Como a legislação brasileira trata a questão da posse de animais exóticos como pets?

A posse de animais exóticos como animais de estimação é uma questão complexa que envolve riscos para a saúde pública, para o meio ambiente e para o bem-estar dos próprios animais. No Brasil, a legislação é bastante restritiva em relação à posse de animais exóticos, visando proteger a fauna nativa e evitar a introdução de espécies que possam causar desequilíbrios ecológicos. Mas como a lei brasileira trata especificamente essa questão?

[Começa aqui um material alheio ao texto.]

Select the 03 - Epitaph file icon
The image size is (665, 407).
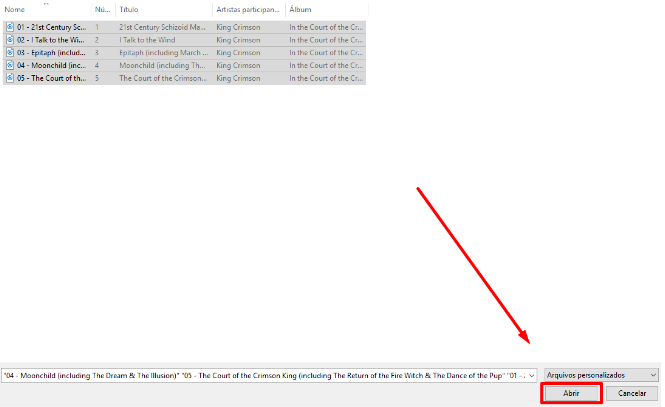pyautogui.click(x=9, y=52)
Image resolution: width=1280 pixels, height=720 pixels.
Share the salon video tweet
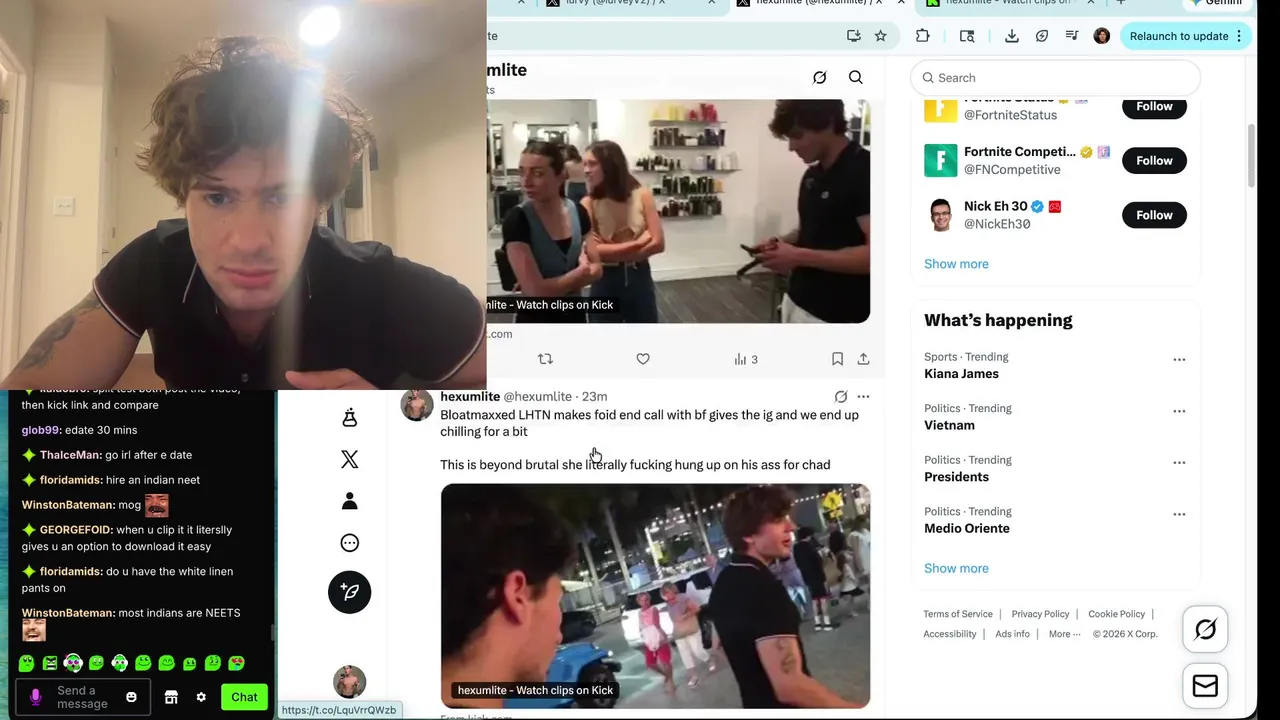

A principal norma que regulamenta a posse de animais exóticos no Brasil é a Lei nº 5.197/67 (Código de Caça), que estabelece que os animais de quaisquer espécies só podem ser criados e comercializados com a permissão expressa da autoridade competente, no caso, o IBAMA (Instituto Brasileiro do Meio Ambiente e dos Recursos Naturais Renováveis). Essa permissão é concedida apenas em situações específicas, como para fins de pesquisa científica, conservação ou em criadouros comerciais devidamente autorizados.

A Lei nº 9.605/98 (Lei de Crimes Ambientais) também aborda a questão da posse de animais exóticos. O artigo 29, § 1º, inciso III, pune quem adquire, guarda ou tem em cativeiro espécimes da fauna silvestre, nativa ou exótica, sem a devida permissão, licença ou autorização da autoridade competente ou em desacordo com a obtida. A pena para esse crime é de detenção de seis meses a um ano, além de multa.

O IBAMA é o órgão responsável por regulamentar e fiscalizar a posse de animais exóticos no Brasil. Através de portarias e instruções normativas, o órgão estabelece as espécies que podem ser criadas em cativeiro, os requisitos para a obtenção de licenças e autorizações, e as condições de manejo e bem-estar dos animais. A posse de animais exóticos sem a devida licença é considerada ilegal e sujeita a sanções administrativas e criminais.

Em geral, a posse de animais exóticos como pets é fortemente desencorajada e, na maioria dos casos, proibida no Brasil. A legislação prioriza a proteção da fauna nativa e busca evitar os riscos associados à introdução de espécies exóticas, que podem se tornar invasoras e causar danos aos ecossistemas locais, além de representar riscos para a saúde humana e para o bem-estar dos próprios animais exóticos, que muitas vezes têm necessidades específicas difíceis de serem atendidas em um ambiente doméstico.

Existem algumas exceções muito específicas para a posse de animais exóticos, geralmente relacionadas a instituições de pesquisa, zoológicos ou criadouros comerciais autorizados. Nesses casos, a posse está sujeita a um rigoroso controle e a requisitos específicos para garantir a segurança e o bem-estar dos animais e evitar fugas ou introduções acidentais na natureza.

Se você possui ou pretende adquirir um animal exótico como pet, é fundamental verificar a legislação vigente e obter as devidas licenças e autorizações do IBAMA. A posse ilegal de animais exóticos é crime e pode acarretar sérias consequências legais. Além disso, é importante considerar os riscos e as responsabilidades envolvidas na posse de um animal com necessidades específicas e que pode representar perigos para o meio ambiente e para a saúde pública. Em caso de dúvidas sobre a legalidade da posse de um animal exótico, é sempre recomendável buscar orientação junto ao IBAMA ou a um advogado especializado em direito ambiental e animal.